**RECORDS:**
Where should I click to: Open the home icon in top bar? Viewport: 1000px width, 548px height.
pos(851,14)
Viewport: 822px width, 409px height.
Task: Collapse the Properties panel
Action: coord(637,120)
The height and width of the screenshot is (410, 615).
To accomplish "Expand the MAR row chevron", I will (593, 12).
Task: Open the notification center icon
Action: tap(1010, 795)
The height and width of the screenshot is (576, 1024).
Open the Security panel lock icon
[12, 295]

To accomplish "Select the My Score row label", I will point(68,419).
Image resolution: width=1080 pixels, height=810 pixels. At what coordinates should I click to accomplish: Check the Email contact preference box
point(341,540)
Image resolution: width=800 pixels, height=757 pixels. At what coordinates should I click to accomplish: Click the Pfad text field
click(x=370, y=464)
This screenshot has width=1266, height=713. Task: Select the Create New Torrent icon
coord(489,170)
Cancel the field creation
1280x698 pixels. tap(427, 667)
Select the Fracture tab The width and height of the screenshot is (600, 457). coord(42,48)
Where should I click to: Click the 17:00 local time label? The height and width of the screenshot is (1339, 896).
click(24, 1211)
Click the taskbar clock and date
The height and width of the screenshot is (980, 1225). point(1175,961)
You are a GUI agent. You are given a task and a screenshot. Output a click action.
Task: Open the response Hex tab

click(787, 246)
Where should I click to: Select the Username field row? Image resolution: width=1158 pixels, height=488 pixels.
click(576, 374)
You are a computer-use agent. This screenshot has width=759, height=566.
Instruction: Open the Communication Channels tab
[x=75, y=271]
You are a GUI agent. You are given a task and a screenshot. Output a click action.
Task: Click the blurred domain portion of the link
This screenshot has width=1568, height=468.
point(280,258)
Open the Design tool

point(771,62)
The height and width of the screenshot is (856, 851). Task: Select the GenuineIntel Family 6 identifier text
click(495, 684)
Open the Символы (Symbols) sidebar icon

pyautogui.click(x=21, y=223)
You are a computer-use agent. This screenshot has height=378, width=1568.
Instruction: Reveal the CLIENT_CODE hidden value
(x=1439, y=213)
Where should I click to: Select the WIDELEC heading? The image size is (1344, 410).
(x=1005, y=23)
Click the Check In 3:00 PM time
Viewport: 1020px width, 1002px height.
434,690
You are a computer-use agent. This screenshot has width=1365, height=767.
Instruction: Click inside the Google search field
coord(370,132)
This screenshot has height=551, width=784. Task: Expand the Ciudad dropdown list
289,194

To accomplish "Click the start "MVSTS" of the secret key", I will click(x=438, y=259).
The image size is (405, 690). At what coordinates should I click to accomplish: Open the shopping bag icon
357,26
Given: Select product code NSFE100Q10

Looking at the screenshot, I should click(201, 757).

**BRIEF:**
Keeping every word as it is, repeat all of the records.

**SOLUTION FOR THIS EXERCISE:**
Where should I click to: Open the home icon in top bar? Viewport: 1000px width, 548px height.
pos(851,14)
Viewport: 822px width, 409px height.
Task: Collapse the Properties panel
Action: coord(637,120)
The height and width of the screenshot is (410, 615).
To accomplish "Expand the MAR row chevron", I will (593, 12).
Task: Open the notification center icon
Action: tap(1010, 795)
The height and width of the screenshot is (576, 1024).
Open the Security panel lock icon
[12, 295]

To accomplish "Select the My Score row label", I will point(68,419).
Image resolution: width=1080 pixels, height=810 pixels. At what coordinates should I click to accomplish: Check the Email contact preference box
point(341,540)
Image resolution: width=800 pixels, height=757 pixels. At what coordinates should I click to accomplish: Click the Pfad text field
click(x=370, y=464)
This screenshot has width=1266, height=713. Task: Select the Create New Torrent icon
coord(489,170)
Cancel the field creation
1280x698 pixels. tap(427, 667)
Select the Fracture tab The width and height of the screenshot is (600, 457). coord(42,48)
Where should I click to: Click the 17:00 local time label? The height and width of the screenshot is (1339, 896).
click(24, 1211)
Click the taskbar clock and date
The height and width of the screenshot is (980, 1225). point(1175,961)
You are a GUI agent. You are given a task and a screenshot. Output a click action.
Task: Open the response Hex tab

click(787, 246)
Where should I click to: Select the Username field row? Image resolution: width=1158 pixels, height=488 pixels.
click(576, 374)
You are a computer-use agent. This screenshot has width=759, height=566.
Instruction: Open the Communication Channels tab
[x=75, y=271]
You are a GUI agent. You are given a task and a screenshot. Output a click action.
Task: Click the blurred domain portion of the link
This screenshot has width=1568, height=468.
point(280,258)
Open the Design tool

point(771,62)
The height and width of the screenshot is (856, 851). Task: Select the GenuineIntel Family 6 identifier text
click(495, 684)
Open the Символы (Symbols) sidebar icon

pyautogui.click(x=21, y=223)
You are a computer-use agent. This screenshot has height=378, width=1568.
Instruction: Reveal the CLIENT_CODE hidden value
(x=1439, y=213)
Where should I click to: Select the WIDELEC heading? The image size is (1344, 410).
(x=1005, y=23)
Click the Check In 3:00 PM time
Viewport: 1020px width, 1002px height.
434,690
You are a computer-use agent. This screenshot has width=1365, height=767.
Instruction: Click inside the Google search field
coord(370,132)
This screenshot has height=551, width=784. Task: Expand the Ciudad dropdown list
289,194

To accomplish "Click the start "MVSTS" of the secret key", I will click(x=438, y=259).
The image size is (405, 690). At what coordinates should I click to accomplish: Open the shopping bag icon
357,26
Given: Select product code NSFE100Q10

Looking at the screenshot, I should click(201, 757).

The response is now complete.